§ **Textauszug**
━━━━━━━━
Zuerst erschienen in Fachblatt des BÖKWE 2/2005, Wien, S. 4 – 6 – nur leicht geändert.

Der folgende Text möchte zum einen grundsätzlich die Frage bedenken, wie wir Bilder verstehen,  und zum anderen Anregungen für einen Unterricht zu dieser Problematik geben.

Grundsätzliche Fragen, die im Unterricht diskutiert werden können:

— Was heißt (Bilder) verstehen? (Eine große philosophische Frage. Vielleicht lässt sie sich durch Antworten auf die folgenden eher pragmatischen Fragen teilweise beantworten. Auf jeden Fall können diese dazu beitragen, Bilder bewusster und damit besser in der Kommunikation einzusetzen.)
— In welchen Situationen wollen wir etwas verstehen?
— Wie merken wir, dass wir etwas verstanden haben?
— Wann sagen wir, dass wir etwas verstanden haben?
— Wie merken wir, dass wir verstanden worden sind?
— Woran merken wir, dass es etwas zu verstehen gibt?
— Wie merken wir, dass es nichts zu verstehen gibt?
— Wann beenden wir den Versuch, etwas zu verstehen?
— Warum werden gewisse Botschaften so formuliert, dass sie nicht leicht zu verstehen sind?
— Warum werden gewisse Botschaften so formuliert, dass sie leicht zu verstehen sind?

Verstehen

Zwei interessante Fragen:
Unter welchen Umständen kommen wir auf die Idee, etwas nicht zu verstehen? Unter welchen Umständen kommen wir auf die Idee, dass es bei einer Sache etwas zu verstehen gibt?

Das Wort „verstehen“ bezeichnet im Deutschen sowohl den Vorgang wie das Ergebnis des Verstehens – nicht gerade einfach für das Verständnis. Ähnlich ist es mit den Wörtern Interpretation und Wahrnehmung; auch hier kann der Prozess oder das Ergebnis gemeint sein.

Für uns geht es im Leben darum, dass wir in der Welt zurechtkommen, d.h. angemessen verhalten, was immer das im Einzelnen bedeutet. Dazu brauchen wir möglichst exakte Vorhersagen für die Zukunft. Diese bekommen wir nur, wenn wir die Welt verstehen, d.h. Zusammenhänge (er)kennen. Die Zusammenhänge sollen möglichst widerspruchsfrei sein; denn eine widerspruchsfreie Welt ist eine sichere und vor allem eine vorhersagbare Welt. Verstehen ist – so gesehen – eine grundlegende Art, wie wir der Welt gegenübertreten. Das Verstehen im Zusammenhang mit Kommunikation ist nur ein Sonderfall.
━━━━━━━━
§ **Bereitgestellte Daten**
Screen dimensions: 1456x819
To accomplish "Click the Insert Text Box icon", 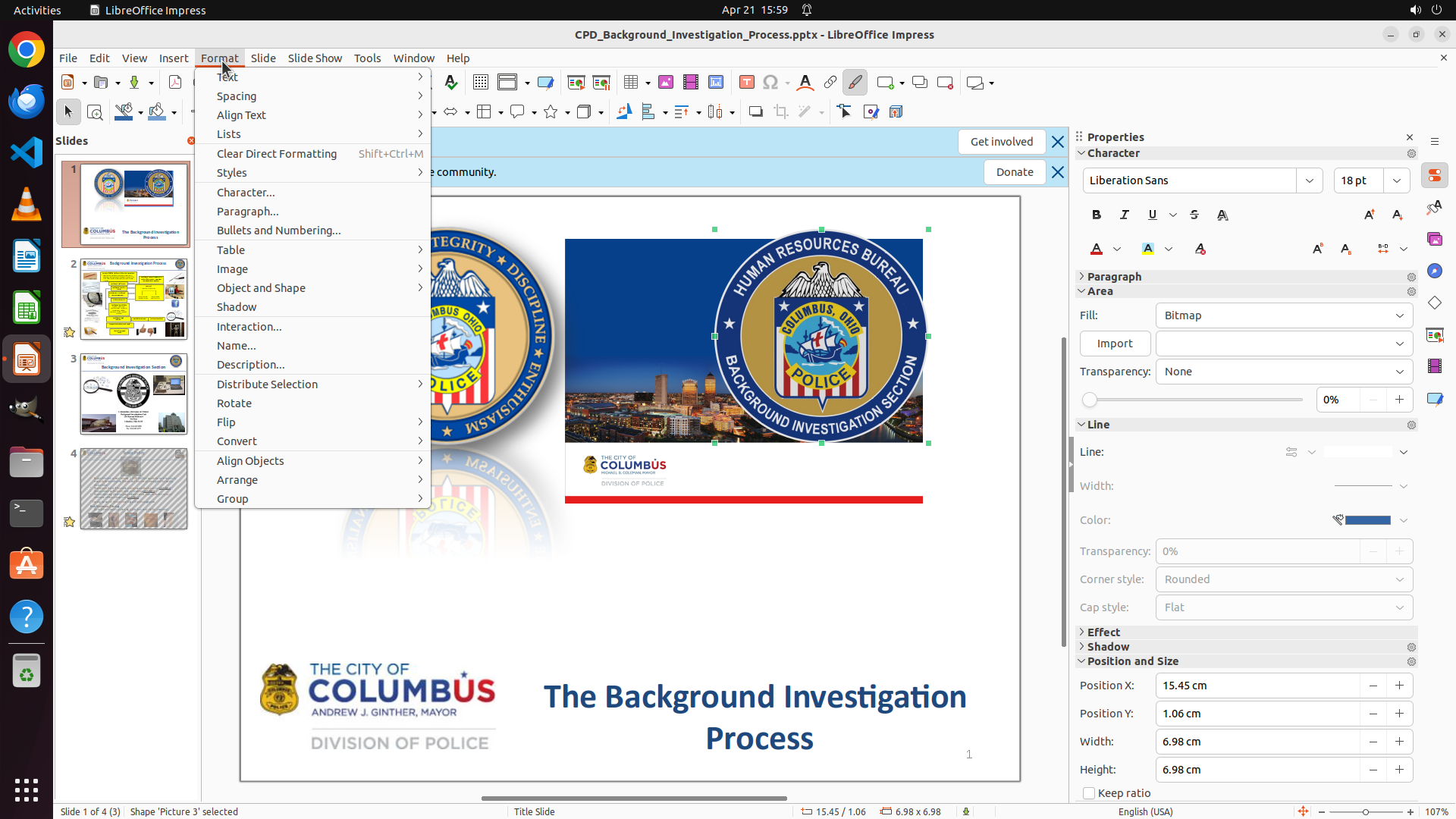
━━━━━━━━
§ **Aufgabe**
Zitiere bitte wörtlich die Stelle aus dem Textauszug zwischen „Zuerst erschienen in“ und „der Kommunikation einzusetzen.)“, beide eingeschlossen.

§ **Lösung**
Zuerst erschienen in Fachblatt des BÖKWE 2/2005, Wien, S. 4 – 6 – nur leicht geändert.

Der folgende Text möchte zum einen grundsätzlich die Frage bedenken, wie wir Bilder verstehen,  und zum anderen Anregungen für einen Unterricht zu dieser Problematik geben.

Grundsätzliche Fragen, die im Unterricht diskutiert werden können:

— Was heißt (Bilder) verstehen? (Eine große philosophische Frage. Vielleicht lässt sie sich durch Antworten auf die folgenden eher pragmatischen Fragen teilweise beantworten. Auf jeden Fall können diese dazu beitragen, Bilder bewusster und damit besser in der Kommunikation einzusetzen.)